Sixty-four percent of organizations confirmed a malicious social engineering attempt through encrypted or informal channels in the past 12 months. None of the surveyed CISOs reported simulating attacks over WhatsApp, Signal, or similar apps. Confidence in employees spotting threats there is also very low.
“Attackers are exploiting the blind spots where enterprises aren’t defending,” said David DellaPelle, CEO of Dune Security. “Legacy SAT programs are limited to yesterday’s email threats while real breaches now start in high-trust, low-visibility channels like encrypted messaging, SMS, voice call, and deepfake-based impersonation.”
This gap leaves attackers with wide latitude to exploit trust in channels that feel routine and internal. Fake executive messages on Teams, spoofed IT support in Slack, or urgent voice calls now bypass technical defenses by targeting behavior directly.
Simulation and training are misaligned
Most organizations test basic phishing, but just 18% tailor simulations by both user role and behavior, even though 91% of CISOs believe they should. The lack of personalization limits the value of awareness efforts, especially as attackers refine their tactics with AI-generated messages that mimic tone, workflow, and urgency.
Behavioral simulation data reinforces this point. In controlled phishing scenarios, AI-personalized emails drove three times more user interaction than traditional templates. Of those who clicked, 30% went on to submit MFA credentials, showing how deeply compromise can extend once initial trust is gained.
Despite universal email testing, only 26% of CISOs say they have high confidence in their users’ ability to detect phishing in real conditions.
Insider threat is broadening
The survey also reveals a shift in how insider risk is defined. Traditional malicious insiders remain a concern, but compromised and negligent users are now equally significant. Manipulated employees, often pressured over unmonitored apps, have become a preferred entry point for attackers.

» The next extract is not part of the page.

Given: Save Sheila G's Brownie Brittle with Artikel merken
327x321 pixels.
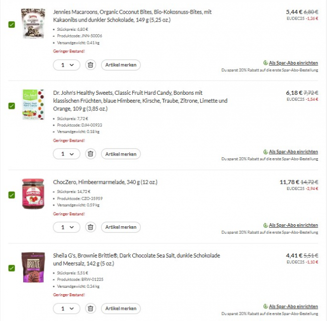Looking at the screenshot, I should tap(121, 308).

Many security leaders don’t feel prepared to handle insider threats, and they acknowledge gaps around mobile devices, collaboration tools, and encrypted messaging. Without proper monitoring and practice in these areas, insider attacks often go unnoticed until it’s too late.

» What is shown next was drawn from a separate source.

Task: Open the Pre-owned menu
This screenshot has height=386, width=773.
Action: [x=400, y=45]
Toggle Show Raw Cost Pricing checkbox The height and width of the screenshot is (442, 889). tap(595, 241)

CISOs struggle with execution, not awareness
Security leaders largely agree on the nature of the problem. Just 6% cite lack of executive buy-in as a barrier. Instead, the obstacles are operational: difficulty measuring user-level risk, lack of staff capacity, and reliance on legacy tools that fail to reflect real-world attack vectors.
Thirty-six percent of CISOs identify risk measurement as their top barrier, while another third point to limited resources. Outdated training platforms are another source of frustration. Only 12% believe their current awareness programs are sufficient, and more than a third disagree outright.